# Exercise
Below are records; extract exactly the lines from the one containing "813x558 pixels." through the last, both included, and keep the pictures out.

# Records provided
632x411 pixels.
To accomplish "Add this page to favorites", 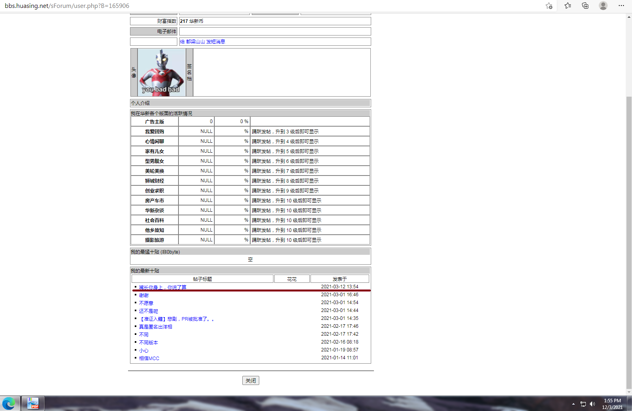I will [x=549, y=6].
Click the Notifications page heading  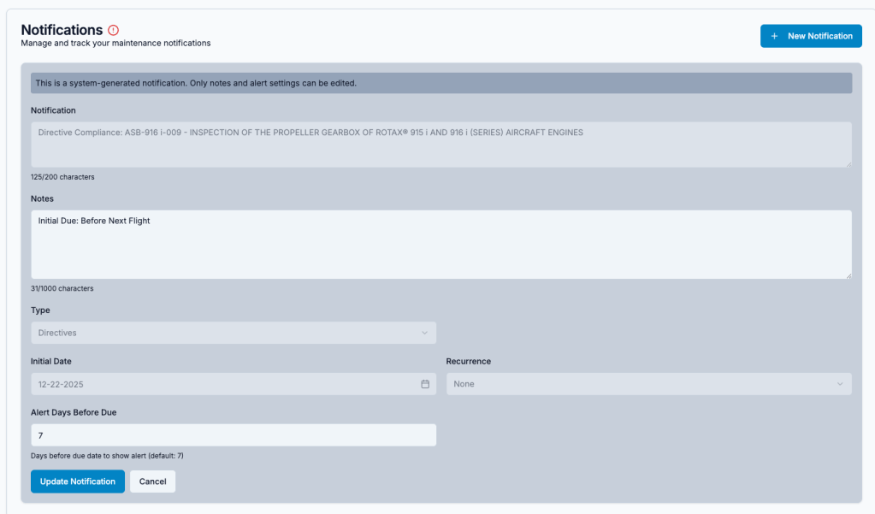[x=62, y=30]
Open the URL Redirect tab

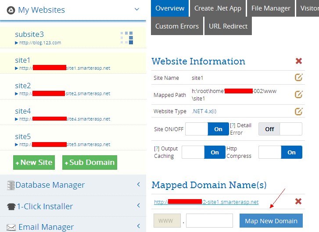coord(228,26)
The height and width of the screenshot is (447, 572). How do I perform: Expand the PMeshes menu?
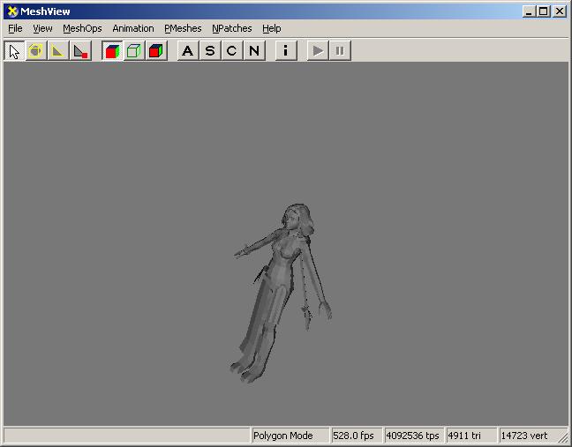coord(183,28)
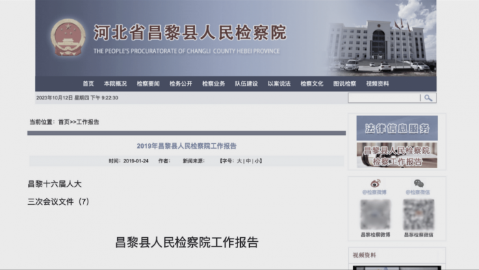479x270 pixels.
Task: Open the 队伍建设 menu item
Action: pyautogui.click(x=246, y=84)
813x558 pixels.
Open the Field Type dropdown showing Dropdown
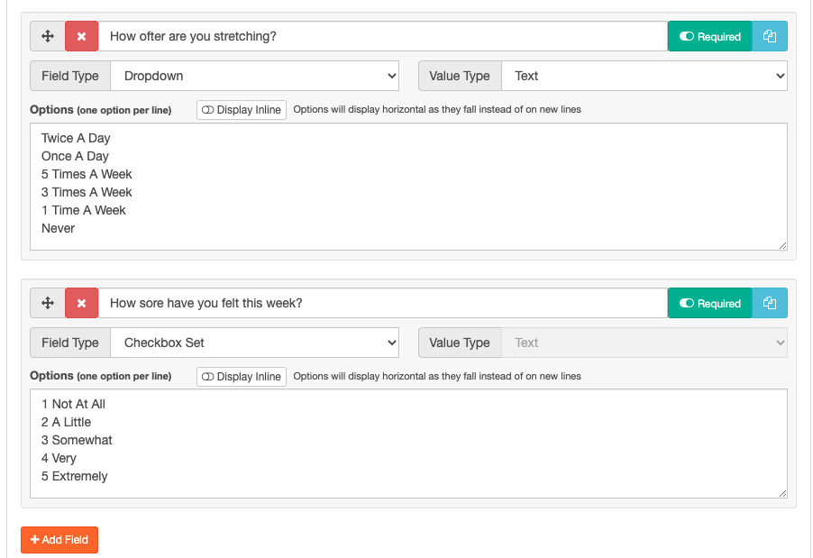tap(255, 77)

# Exercise result
813x558 pixels.
Open the Field Type dropdown showing Dropdown
tap(255, 77)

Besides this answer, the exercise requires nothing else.